<<<<

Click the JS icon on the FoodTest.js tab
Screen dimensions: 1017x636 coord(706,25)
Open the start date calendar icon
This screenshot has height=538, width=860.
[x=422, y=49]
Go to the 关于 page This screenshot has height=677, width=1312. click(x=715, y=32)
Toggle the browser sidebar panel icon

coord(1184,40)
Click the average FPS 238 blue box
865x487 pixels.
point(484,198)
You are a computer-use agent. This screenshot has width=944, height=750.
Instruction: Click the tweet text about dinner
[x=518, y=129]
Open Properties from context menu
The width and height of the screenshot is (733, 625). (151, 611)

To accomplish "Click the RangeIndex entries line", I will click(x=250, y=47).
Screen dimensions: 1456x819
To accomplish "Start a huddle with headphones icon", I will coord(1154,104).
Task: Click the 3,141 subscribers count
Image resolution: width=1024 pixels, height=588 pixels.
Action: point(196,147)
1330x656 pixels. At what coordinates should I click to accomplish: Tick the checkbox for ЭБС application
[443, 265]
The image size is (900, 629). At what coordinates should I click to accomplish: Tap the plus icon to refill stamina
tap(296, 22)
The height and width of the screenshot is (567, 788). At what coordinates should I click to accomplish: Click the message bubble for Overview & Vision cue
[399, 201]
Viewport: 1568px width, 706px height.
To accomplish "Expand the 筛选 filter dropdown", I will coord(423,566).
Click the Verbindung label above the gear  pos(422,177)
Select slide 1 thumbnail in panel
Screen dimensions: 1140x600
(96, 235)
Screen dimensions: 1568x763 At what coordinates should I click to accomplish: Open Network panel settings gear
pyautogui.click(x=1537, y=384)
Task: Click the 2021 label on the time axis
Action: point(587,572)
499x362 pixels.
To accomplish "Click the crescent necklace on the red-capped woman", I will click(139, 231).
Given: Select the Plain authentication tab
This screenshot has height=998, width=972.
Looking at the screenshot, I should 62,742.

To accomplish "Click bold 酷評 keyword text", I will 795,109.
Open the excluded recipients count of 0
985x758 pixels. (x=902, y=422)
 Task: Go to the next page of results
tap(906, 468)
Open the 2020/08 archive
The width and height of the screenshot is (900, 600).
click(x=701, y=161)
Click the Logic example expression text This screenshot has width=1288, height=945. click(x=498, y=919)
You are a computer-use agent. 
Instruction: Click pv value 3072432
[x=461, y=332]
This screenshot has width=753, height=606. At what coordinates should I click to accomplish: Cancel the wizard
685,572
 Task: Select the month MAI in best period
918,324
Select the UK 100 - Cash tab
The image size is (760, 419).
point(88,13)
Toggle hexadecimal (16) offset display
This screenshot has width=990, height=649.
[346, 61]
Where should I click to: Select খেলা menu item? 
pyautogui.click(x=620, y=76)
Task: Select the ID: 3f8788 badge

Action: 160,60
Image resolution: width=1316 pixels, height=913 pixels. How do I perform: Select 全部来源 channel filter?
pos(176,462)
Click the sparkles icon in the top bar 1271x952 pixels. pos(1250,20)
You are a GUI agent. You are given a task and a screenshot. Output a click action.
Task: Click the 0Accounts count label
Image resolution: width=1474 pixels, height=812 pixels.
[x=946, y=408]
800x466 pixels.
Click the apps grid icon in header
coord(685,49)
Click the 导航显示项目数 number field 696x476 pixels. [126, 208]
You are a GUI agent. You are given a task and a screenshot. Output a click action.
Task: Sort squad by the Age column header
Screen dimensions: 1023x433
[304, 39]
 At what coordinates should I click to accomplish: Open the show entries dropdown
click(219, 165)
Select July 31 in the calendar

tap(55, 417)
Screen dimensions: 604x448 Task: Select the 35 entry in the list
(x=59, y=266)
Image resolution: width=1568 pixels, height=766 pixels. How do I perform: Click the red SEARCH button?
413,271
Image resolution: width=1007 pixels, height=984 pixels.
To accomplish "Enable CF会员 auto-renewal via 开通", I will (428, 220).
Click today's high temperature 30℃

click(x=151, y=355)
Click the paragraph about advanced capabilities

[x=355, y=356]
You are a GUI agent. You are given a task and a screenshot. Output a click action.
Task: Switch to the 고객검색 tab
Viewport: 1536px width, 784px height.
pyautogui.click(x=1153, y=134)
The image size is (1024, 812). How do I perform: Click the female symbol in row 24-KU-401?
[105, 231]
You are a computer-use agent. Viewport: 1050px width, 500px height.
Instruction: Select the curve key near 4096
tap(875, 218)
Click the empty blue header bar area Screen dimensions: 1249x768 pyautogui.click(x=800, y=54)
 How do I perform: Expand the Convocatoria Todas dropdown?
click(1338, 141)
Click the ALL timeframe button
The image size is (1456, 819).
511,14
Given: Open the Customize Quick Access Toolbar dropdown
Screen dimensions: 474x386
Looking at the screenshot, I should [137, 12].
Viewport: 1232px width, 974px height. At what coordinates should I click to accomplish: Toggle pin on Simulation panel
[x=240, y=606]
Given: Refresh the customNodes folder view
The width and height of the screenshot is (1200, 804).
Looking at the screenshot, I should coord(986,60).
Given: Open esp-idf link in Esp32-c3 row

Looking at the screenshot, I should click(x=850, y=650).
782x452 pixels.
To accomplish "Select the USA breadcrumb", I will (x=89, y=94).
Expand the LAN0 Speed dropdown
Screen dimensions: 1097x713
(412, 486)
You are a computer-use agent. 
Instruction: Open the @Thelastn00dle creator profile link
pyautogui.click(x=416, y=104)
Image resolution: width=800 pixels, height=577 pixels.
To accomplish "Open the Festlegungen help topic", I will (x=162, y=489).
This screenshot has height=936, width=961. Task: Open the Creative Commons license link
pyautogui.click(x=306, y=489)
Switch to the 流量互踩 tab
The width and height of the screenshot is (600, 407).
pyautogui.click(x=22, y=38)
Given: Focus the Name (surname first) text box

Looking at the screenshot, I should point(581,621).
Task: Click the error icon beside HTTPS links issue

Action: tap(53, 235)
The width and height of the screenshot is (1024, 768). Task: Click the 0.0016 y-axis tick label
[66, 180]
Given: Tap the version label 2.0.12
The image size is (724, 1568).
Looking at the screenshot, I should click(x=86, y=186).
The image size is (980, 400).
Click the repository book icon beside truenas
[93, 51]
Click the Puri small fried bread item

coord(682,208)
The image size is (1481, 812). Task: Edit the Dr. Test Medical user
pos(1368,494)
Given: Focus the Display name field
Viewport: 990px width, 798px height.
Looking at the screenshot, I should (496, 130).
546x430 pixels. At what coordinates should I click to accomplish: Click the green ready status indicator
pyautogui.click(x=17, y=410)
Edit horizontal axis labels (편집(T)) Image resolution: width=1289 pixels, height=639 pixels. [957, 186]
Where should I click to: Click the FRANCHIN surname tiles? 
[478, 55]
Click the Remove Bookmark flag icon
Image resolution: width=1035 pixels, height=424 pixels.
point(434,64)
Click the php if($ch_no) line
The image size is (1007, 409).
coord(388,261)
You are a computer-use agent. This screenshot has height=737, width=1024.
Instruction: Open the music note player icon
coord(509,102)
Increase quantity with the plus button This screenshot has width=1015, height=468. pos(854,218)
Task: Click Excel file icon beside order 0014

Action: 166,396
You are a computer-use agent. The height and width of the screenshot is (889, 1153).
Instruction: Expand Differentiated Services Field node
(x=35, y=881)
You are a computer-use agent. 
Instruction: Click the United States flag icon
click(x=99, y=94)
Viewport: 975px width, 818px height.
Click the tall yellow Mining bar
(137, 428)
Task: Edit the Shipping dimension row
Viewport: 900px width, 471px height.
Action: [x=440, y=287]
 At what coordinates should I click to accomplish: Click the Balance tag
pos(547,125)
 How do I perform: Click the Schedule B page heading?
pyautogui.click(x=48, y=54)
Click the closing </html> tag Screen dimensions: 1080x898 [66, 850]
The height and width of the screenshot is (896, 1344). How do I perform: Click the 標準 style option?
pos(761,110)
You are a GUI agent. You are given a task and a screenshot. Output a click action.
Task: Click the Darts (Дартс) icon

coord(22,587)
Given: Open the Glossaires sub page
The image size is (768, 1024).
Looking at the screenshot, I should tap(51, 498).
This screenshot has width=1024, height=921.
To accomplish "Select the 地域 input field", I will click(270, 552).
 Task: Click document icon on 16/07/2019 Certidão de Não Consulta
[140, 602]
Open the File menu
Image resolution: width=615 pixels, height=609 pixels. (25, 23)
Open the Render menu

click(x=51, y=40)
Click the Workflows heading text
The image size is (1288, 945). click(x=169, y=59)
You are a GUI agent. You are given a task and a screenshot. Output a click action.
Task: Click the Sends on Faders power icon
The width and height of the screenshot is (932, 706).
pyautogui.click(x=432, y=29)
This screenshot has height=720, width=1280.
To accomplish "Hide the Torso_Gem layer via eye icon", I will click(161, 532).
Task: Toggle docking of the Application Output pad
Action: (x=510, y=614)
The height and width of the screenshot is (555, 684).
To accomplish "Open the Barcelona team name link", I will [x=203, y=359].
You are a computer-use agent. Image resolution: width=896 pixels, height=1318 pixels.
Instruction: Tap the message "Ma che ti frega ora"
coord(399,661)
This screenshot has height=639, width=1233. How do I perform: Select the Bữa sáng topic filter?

>>>>

Problem:
Give the lines again, exactly as they stand, from the beginning of the data through the line with "Click the average FPS 238 blue box".

Exercise response:
Click the JS icon on the FoodTest.js tab
Screen dimensions: 1017x636 coord(706,25)
Open the start date calendar icon
This screenshot has height=538, width=860.
[x=422, y=49]
Go to the 关于 page This screenshot has height=677, width=1312. click(x=715, y=32)
Toggle the browser sidebar panel icon

coord(1184,40)
Click the average FPS 238 blue box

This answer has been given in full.